GIVEN PROBLEM:
Copy the lines of the material below verbatim, from the line containing "This screenshot has height=631, width=892." through the line containing "click(x=194, y=313)", including both of those lines.

-- Start of RECORD EXCERPTS --

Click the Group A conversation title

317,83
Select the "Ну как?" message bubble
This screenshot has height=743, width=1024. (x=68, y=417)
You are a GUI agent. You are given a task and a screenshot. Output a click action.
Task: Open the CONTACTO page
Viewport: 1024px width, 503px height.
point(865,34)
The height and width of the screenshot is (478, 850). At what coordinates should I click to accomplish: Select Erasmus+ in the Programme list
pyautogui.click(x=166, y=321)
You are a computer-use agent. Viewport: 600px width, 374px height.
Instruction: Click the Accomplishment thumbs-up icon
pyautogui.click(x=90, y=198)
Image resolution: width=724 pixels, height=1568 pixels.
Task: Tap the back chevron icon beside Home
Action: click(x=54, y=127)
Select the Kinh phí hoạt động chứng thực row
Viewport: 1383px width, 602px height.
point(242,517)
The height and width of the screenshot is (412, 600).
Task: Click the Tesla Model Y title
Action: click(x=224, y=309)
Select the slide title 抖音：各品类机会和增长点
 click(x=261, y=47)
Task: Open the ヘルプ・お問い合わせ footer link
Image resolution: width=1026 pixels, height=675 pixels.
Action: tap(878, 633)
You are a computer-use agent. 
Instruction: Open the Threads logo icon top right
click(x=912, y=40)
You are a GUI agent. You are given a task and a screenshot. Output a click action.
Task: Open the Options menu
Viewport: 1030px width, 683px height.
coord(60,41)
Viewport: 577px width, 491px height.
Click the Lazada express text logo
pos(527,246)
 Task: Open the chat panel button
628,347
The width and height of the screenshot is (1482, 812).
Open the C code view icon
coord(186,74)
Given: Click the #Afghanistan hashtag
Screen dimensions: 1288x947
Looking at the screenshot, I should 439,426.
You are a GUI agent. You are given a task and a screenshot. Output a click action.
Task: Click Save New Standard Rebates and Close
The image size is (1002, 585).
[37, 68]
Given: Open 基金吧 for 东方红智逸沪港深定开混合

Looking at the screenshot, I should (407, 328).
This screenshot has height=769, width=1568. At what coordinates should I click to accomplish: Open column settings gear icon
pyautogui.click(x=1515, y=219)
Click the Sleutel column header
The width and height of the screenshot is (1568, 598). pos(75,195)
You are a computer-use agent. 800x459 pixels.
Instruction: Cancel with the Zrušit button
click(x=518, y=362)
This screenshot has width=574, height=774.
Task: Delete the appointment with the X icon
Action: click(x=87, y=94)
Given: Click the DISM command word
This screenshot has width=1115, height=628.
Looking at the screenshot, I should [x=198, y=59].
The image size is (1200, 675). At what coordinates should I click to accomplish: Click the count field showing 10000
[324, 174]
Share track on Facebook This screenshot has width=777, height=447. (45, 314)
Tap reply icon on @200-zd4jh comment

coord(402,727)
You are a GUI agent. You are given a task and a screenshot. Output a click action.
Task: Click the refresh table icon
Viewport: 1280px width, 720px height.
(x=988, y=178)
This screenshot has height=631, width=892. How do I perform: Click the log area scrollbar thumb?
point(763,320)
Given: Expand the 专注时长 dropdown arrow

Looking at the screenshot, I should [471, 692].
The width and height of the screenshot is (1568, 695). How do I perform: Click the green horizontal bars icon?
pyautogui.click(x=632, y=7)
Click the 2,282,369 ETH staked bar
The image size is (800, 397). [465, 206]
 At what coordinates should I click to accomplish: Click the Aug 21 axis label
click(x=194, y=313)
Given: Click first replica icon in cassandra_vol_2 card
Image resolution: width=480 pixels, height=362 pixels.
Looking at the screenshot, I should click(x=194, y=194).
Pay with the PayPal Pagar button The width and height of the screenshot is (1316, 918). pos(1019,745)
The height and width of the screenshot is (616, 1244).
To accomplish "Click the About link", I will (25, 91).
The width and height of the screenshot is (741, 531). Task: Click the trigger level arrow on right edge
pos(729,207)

-- End of RECORD EXCERPTS --

EXPECTED OUTPUT:
This screenshot has height=631, width=892. How do I perform: Click the log area scrollbar thumb?
point(763,320)
Given: Expand the 专注时长 dropdown arrow

Looking at the screenshot, I should [471, 692].
The width and height of the screenshot is (1568, 695). How do I perform: Click the green horizontal bars icon?
pyautogui.click(x=632, y=7)
Click the 2,282,369 ETH staked bar
The image size is (800, 397). [465, 206]
 At what coordinates should I click to accomplish: Click the Aug 21 axis label
click(x=194, y=313)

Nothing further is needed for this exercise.